Outcomes for patients with myeloproliferative neoplasm blast phase (MPN-AP/BP) remain poor despite the introduction of new therapies, according to a retrospective, multicenter cohort study published in Blood Advances. The study, which investigated outcomes among 202 patients diagnosed and treated in the current era of myeloid therapies, found a median overall survival (OS) of just 0.86 years, highlighting the urgent need for more effective treatment strategies.

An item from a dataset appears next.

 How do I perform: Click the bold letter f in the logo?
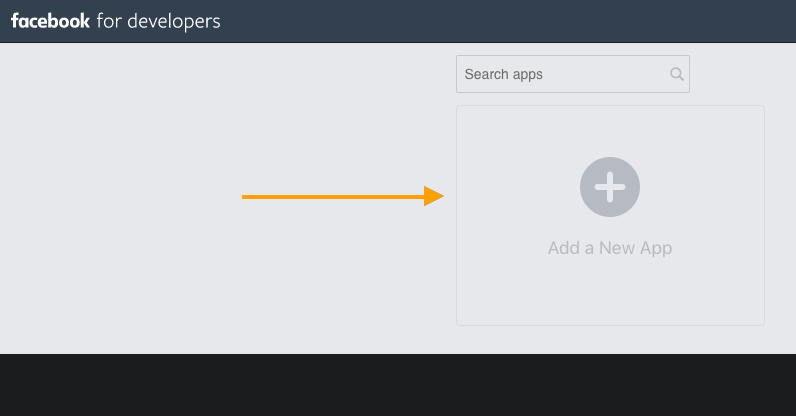point(15,21)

Key Findings on Treatment Outcomes
The research revealed no significant differences in survival based on first-line treatment type. Common frontline strategies included intensive chemotherapy, DNA methyltransferase inhibitor (DNMTi)-based regimens, and DNMTi plus venetoclax-based regimens. These findings suggest that current treatment approaches, including newer venetoclax combinations, have not significantly improved outcomes in this challenging patient population.

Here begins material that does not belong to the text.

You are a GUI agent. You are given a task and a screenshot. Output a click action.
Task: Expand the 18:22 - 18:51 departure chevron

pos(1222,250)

The Role of Stem Cell Transplant
Allogeneic hematopoietic stem cell transplant (allo-HSCT) continues to play a crucial role in the management of MPN-AP/BP. An analysis of 65 patients who underwent allo-HSCT showed a median OS of 2.30 years from the time of transplant, reinforcing the importance of considering transplant for eligible patients.
Expert Perspectives
According to Evan Chen, MD, a medical oncologist at Dana-Farber Cancer Institute, the study's findings underscore two critical points: "First, outcomes of patients with MPN-AP/BP remain poor despite intensive chemotherapy and more recently developed, less-intensive venetoclax-based combinations. Second, a bone marrow transplant remains necessary for the possibility of long-term survival in the current treatment era for these patients."
Ruben A. Mesa, MD, president and executive director of Atrium Health Wake Forest Baptist Comprehensive Cancer Center, noted that only 14% of patients were enrolled in clinical trials, emphasizing the need for increased participation in research to advance treatment options.
Andrew Srisuwananukorn, MD, assistant professor in the division of hematology at The Ohio State University Comprehensive Cancer Center, stated that the study "revealed that there is no single treatment strategy that is superior for these patients, and therefore clinicians should continue to rely on shared decision making for personalized treatment plans for patients with MPN who progress to accelerated or blast phase." He also emphasized the importance of prompt referral for allo-HSCT eligibility.
Ongoing Research and Future Directions
Experts agree on the necessity for additional research to elucidate the biology of MPN-AP/BP and identify biomarkers that can inform treatment decisions. The genetic landscape, enriched with high-risk mutations such as ASXL1, EZH2, SRSF2, and IDH1/2, requires further investigation. Notably, TP53 mutations are enriched in more than 20% of the population and are independently associated with worse OS.
The Myeloproliferative Neoplasm Research Consortium (MPN-RC) is currently investigating the combination of JAK/IDH inhibition in MPN-AP/BP in a clinical trial of patients with identified IDH2 mutations (NCT04281498).
Dr. Chen and colleagues are also conducting a phase 1 study of venetoclax, navitoclax, and decitabine for advanced myeloid malignancies, including MPN-AP/BP (NCT05455294). Preliminary results are expected to be shared at the 2024 ASH Annual Meeting. "The novelty of this triplet regimen is in leveraging BCL-XL inhibition by navitoclax on top of a conventional venetoclax/HMA backbone," Dr. Chen explained.
Other promising biological targets under preclinical investigation include bromodomain inhibitors, hypoxia-inducible factor, dual specificity phosphatase 6, and lysine specific demethylase 1 inhibition.
Ultimately, collaborative efforts between researchers, clinicians, and pharmaceutical companies are essential to develop more effective treatments and improve outcomes for patients with MPN-AP/BP.